Apparently, this picture was worth more than a thousand words.

"Jahar's World" was released Wednesday, after images of Rolling Stone's controversial cover featuring Dzhokhar Tsarnaev were made public Tuesday night. The cover immediately received backlash from critics who denounced the publication for glamorizing the alleged Boston Bomber by creating a layout that makes Tsarnaev look like a sexy young rock star. Rolling Stone touts the profile as "a riveting account of how Jahar Tsarnaev became a monster." But after actually reading the account, I'd argue the sensational magazine cover was more of a story than the story itself.

The new Rolling Stone profile is the result of thorough reporting, but in the end, it feels more like excellent fact-and-anecdote-gathering than an account of any new information. No one besides Dzhokhar himself can understand the transformation he underwent. Rolling Stone acknowledges that fact...and then attempts to understand anyway. It's an interesting read, but nothing much groundbreaking or new.

(My lack of surprise at the magazine's "revelations" might come from obsessively paying attention to the news around the Boston bombing. I was half a mile away from the bombs when they exploded.)

Still, some revelations in the article did stand out. Here they are:

One of Tsarnaev's friends actually has something negative to say about him:

The profile, like much of media coverage of the bombings, is filled with quotes like, "He was so sweet. He was too sweet, you know?" (from a friend) and "This was the quintessential kid from the war zone, who made total use of everything we offer so that he could remake his life. And he was gorgeous" (from a creepy teacher).

But Rolling Stone also quotes a friend who says he discussed the 9/11 attacks with the alleged bomber. He claims Tsarnaev "said he felt some of those acts were justified because of what the U.S. does in other countries, and that they do it so frequently, dropping bombs all the time."

Tamerlan Tsarnaev likely developed a mental illness that his mother thought Islam could help heal.

"Tamerlan [Dzhokar's brother] told me he feels like there's two people living in him," his mother, Zubeidat Tsarnaeva, reportedly confided in her friend. "It's weird, right?" Her friend encouraged the mother to take Tamerlan to a doctor, but Zubeidat seems to have believed that Islam would help calm her son's demons. They both started reading the Koran, and Tamerlan befriended Mikhail Allakhverdov, an Armenian convert to Islam who claimed he could talk to demons and perform exorcisms.

Rolling Stone paints a portrait of a troubling family life.

Dzhokhar's mother Zubeidat told a salon client that she believed 9/11 was a government plot to make Americans hate Muslims. "It's real," she said. "My son knows all about it. You can read on the Internet." Bella and Ailina, his two sisters, eventually "disappeared" from Cambridge entirely, reportedly having been set up in arranged marriages. Dzhokhar seemed scared of his older brother, at one point empathetically telling a friend, "No, you don't want to meet him."
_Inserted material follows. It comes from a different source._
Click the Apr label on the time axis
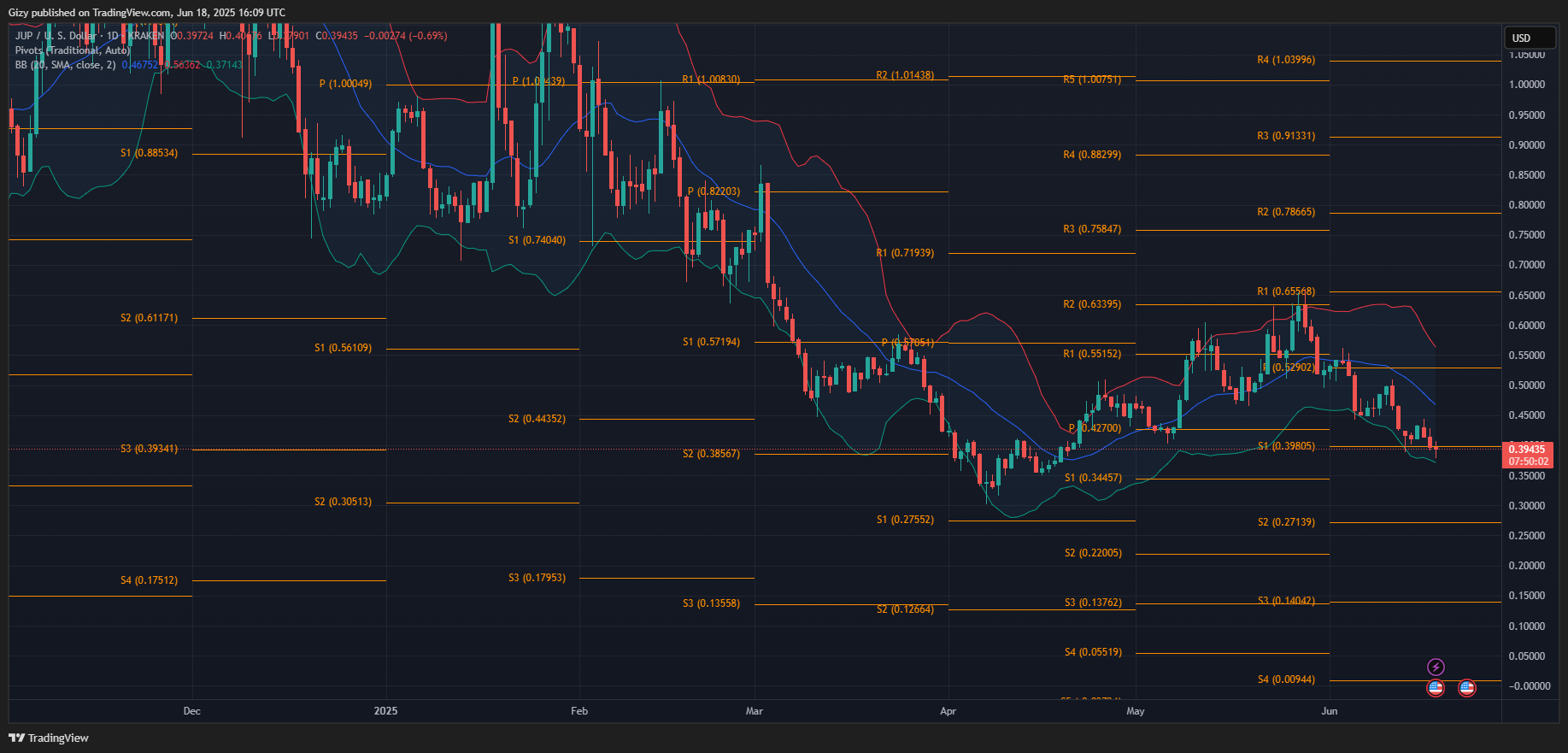 pos(948,711)
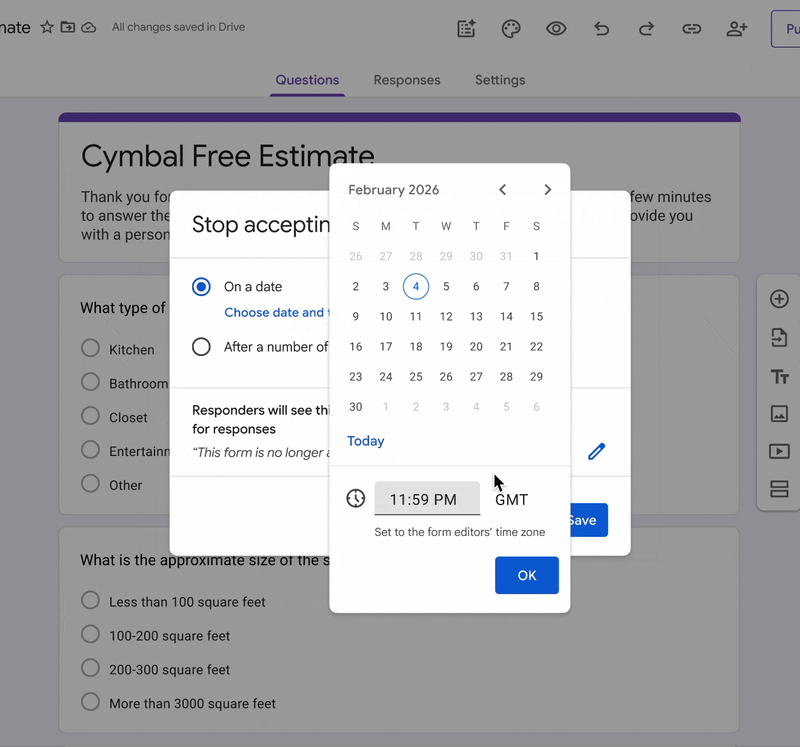Click the previous month chevron in the calendar

[x=502, y=189]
When a friend texted him saying that he looked like one of the bombing suspects on TV, Dzhokhar replied, "Lol."

He then told the friend not to text him anymore. "I'm about to leave. If you need something in my room take it," he wrote.

One of his nurses said that Dzhokhar cried for two days straight after he woke up in the hospital.

Janet Reitman, the Rolling Stone reporter who wrote the story, told this fact to some of Dzhokhar's friends she was interviewing for the piece. They had not heard that before and were relieved, saying it sounded like him. But as the piece not-all-that deeply concludes, "Then again, no one knows what he was crying about."